LebeerLab / tidytacos

Functions to manipulate and visualize microbial community data
https://lebeerlab.github.io/tidytacos/
GNU General Public License v3.0
9 stars 1 forks source link

at least one of the taxonomic rank names should be present in the taxon table [BUG] #27

Closed slambrechts closed 3 months ago

slambrechts commented 4 months ago

When I run:

max_taxa <- 144
used_rank <- "class"
tidy_physeq %>%
  remove_empty_samples() %>%
  tidytacos::set_rank_names(
    rank_names = phyloseq::rank_names(physeq_18SP_no_singletons)
  ) %>%
  aggregate_taxa(rank = used_rank) %>%
  tidytacos::add_prevalence() %>%
  tidytacos::mutate_taxa(
    keep = min_rank(desc(occurrence)) < max_taxa
  ) %>%
  filter_taxa(
    keep,
    !is.na(class)
  ) %>%
  tidytacos::everything() %>%
  mutate(count = as.integer(count)) %>%
  select(taxon_id, sample_id, count, sample, Cmon_PlotID, Diepte,
         Landgebruik_MBAG, class, occurrence) %>%
  filter(
    complete.cases(.)
  )

I get:

Error in `aggregate_taxa()`:
! at least one of the taxonomic rank names should be present in the taxon table
Backtrace:
  1. ... %>% filter(complete.cases(.))
 20. tidytacos::aggregate_taxa(., rank = used_rank)
Execution halted

I think this might be related to the fact that we used the PR2 database for taxonomic assignment, which has an unusual taxonomic structure with 9 levels:

Domain / Supergroup / Division / Subdivision / Class / Order / Family / Genus / Species

Because when I use the above chunk of code for other primersets that were classified using a database with traditional taxonomic structure:

Phylum / Class / Order / Family / Genus / Species

I don't have this problem

In the help file of tidytacos::aggregate_taxa I read:

  • If the rank you are interested in is in the standard list, just supply it as an argument. * If not, delete all taxon variables except taxon_id and the ranks you are still interested in prior to calling this function

But I'm not sure what you mean with the standard list?

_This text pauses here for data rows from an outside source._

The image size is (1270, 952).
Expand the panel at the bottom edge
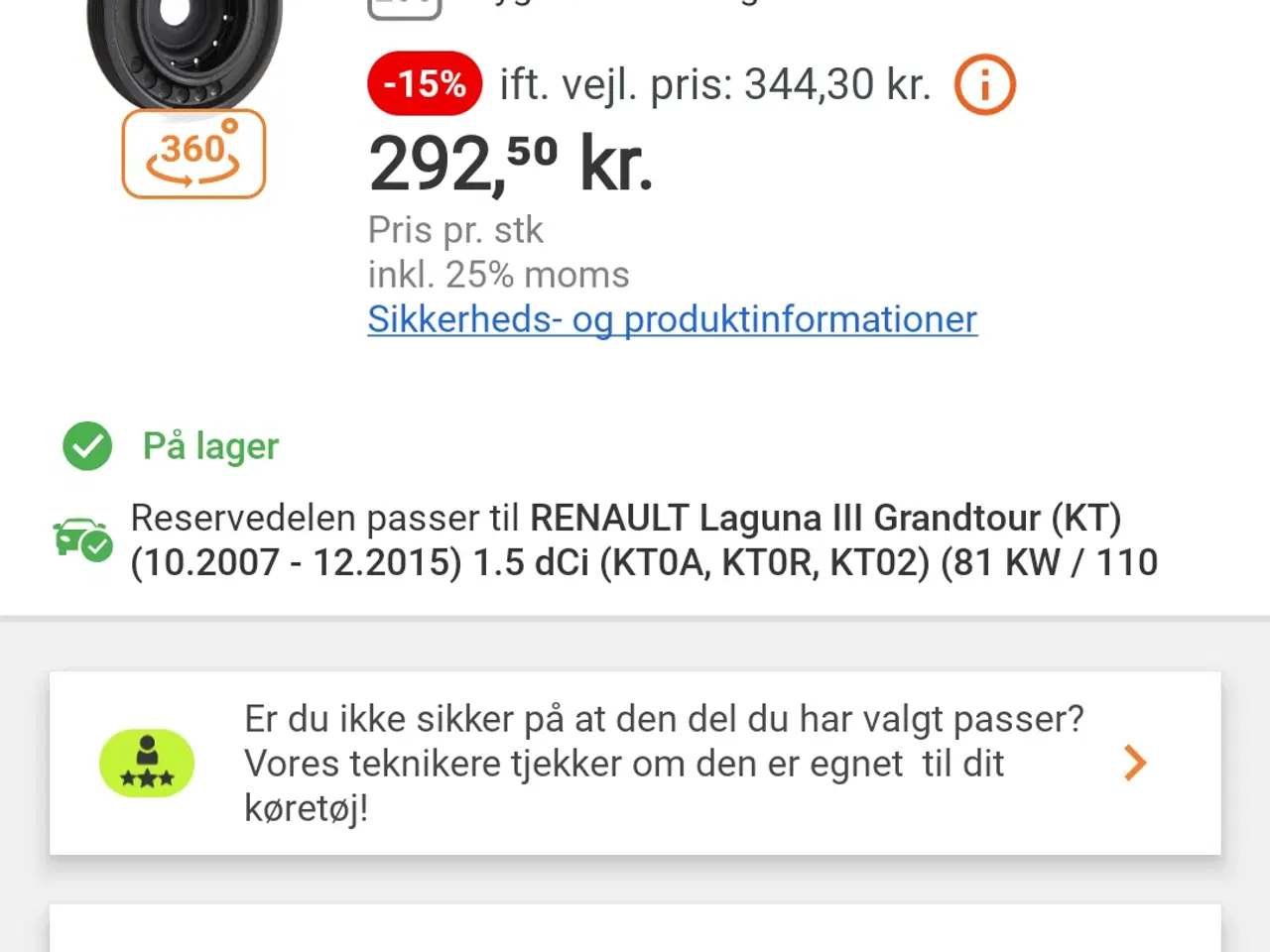pyautogui.click(x=635, y=937)
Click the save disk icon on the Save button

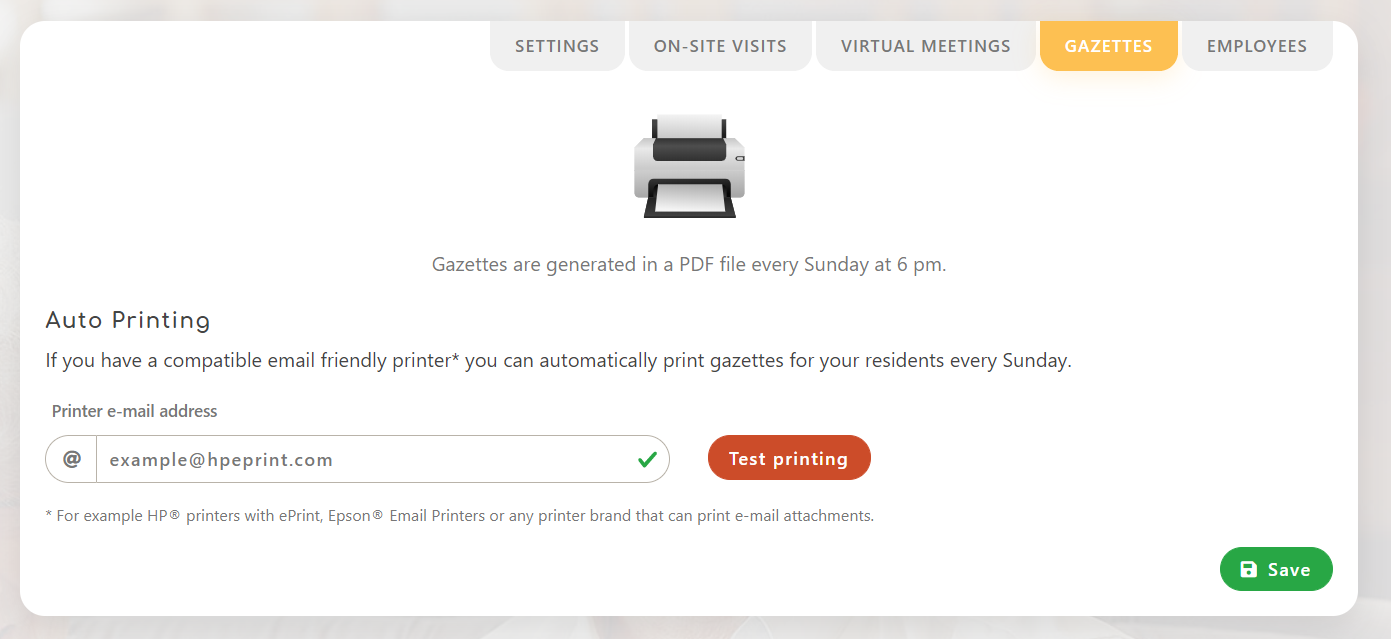click(x=1248, y=568)
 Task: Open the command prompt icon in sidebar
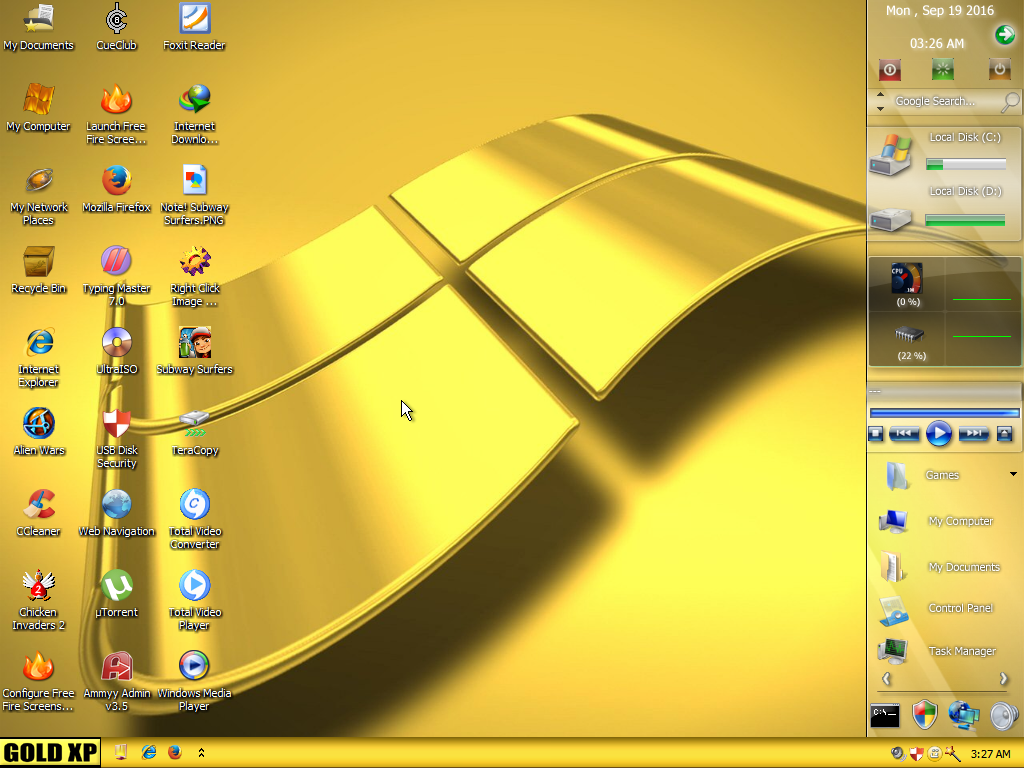(x=885, y=715)
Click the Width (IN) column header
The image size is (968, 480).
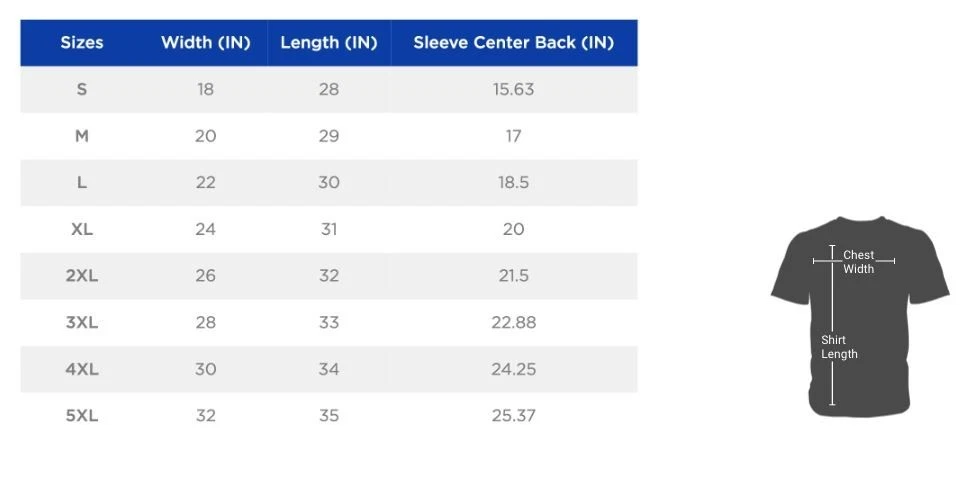point(206,43)
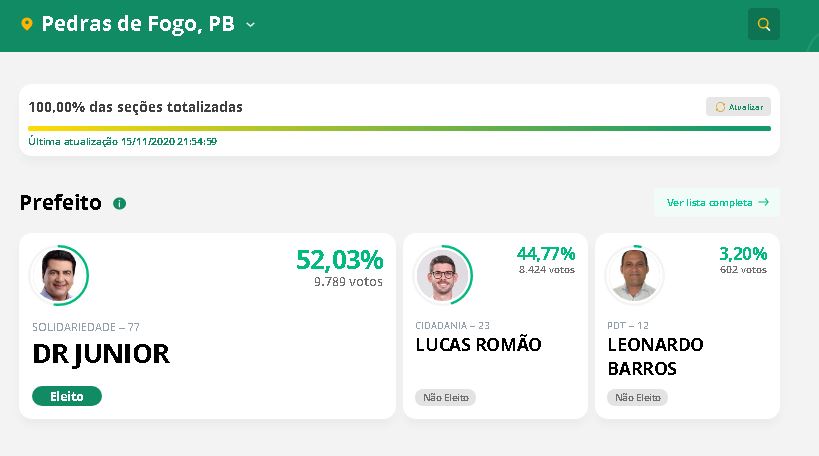Image resolution: width=819 pixels, height=456 pixels.
Task: Click Não Eleito badge under LUCAS ROMÃO
Action: tap(446, 397)
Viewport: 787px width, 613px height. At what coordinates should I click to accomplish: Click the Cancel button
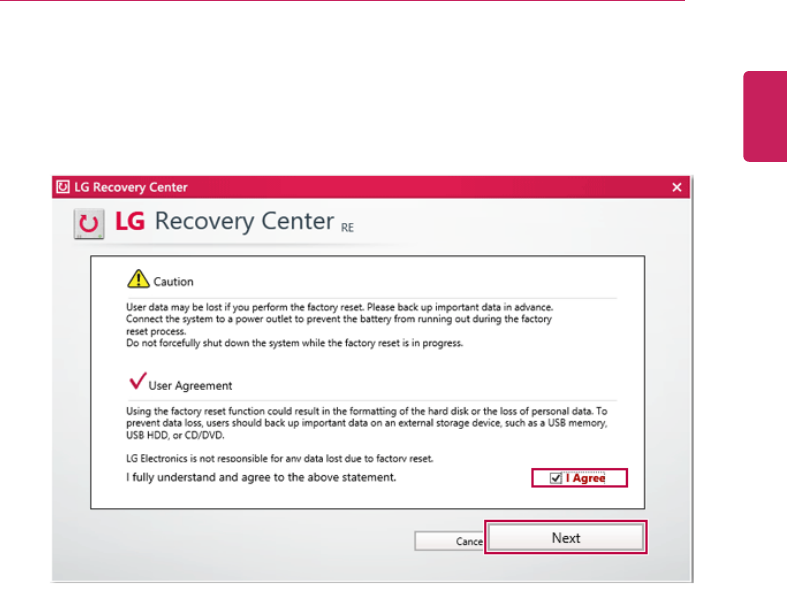coord(449,541)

TheOafidian commented 4 months ago

Hey @slambrechts thanks for the detailed situation sketch of the bug!

We usually also mainly use the standard Phylum / Class / Order / Family / Genus / Species taxonomic structure, which is what the function refers to as 'standard list'.

At that part of the code, the aggregate_taxa function is normally checking if the rank_names variable of the tidytacos object, which contains a list of the taxonomic structure can be found in the taxa table. I see you've set that manually (which should do the trick).

Could you perchance have a look at those two to confirm that these are as we expect them to be?

tidy_physeq %>%
  remove_empty_samples() %>%
  tidytacos::set_rank_names(
    rank_names = phyloseq::rank_names(physeq_18SP_no_singletons)
  ) -> tidy_physeq_test

# check that these are the same (ie both lowercase) and contain "class"
rank_names(tidy_physeq_test)
colnames(tidy_physeq_test$taxa)

If there's no misalignment of the taxonomy labels there, could you provide me with a minimum reproducible example so I can look around and find out what goes wrong here? E.g a very small subset of this data, or generated data in the same structure.

slambrechts commented 3 months ago

Hi @TheOafidian thank you for your response!

I get:

> rank_names(tidy_physeq)
[1] "Domain"      "Supergroup"  "Division"    "Subdivision" "Class"      
[6] "Order"       "Family"      "Genus"       "Species"    
> colnames(tidy_physeq$taxa)
 [1] "taxon"       "taxon_id"    "domain"      "supergroup"  "division"   
 [6] "subdivision" "class"       "order"       "family"      "genus"      
[11] "species"  

Changing the code to the following seems to solve it:

tidytacos::set_rank_names(
    rank_names = tolower(phyloseq::rank_names(physeq_18SP_no_singletons)
  ))
TheOafidian commented 3 months ago

Hey Sam, glad to hear you've been able to find how to get around the issue using set_rank_names! The from_phyloseq function in tidytacos should also convert the phyloseq rank names to lowercase when you're adapting a phyloseq object to a tidytacos object!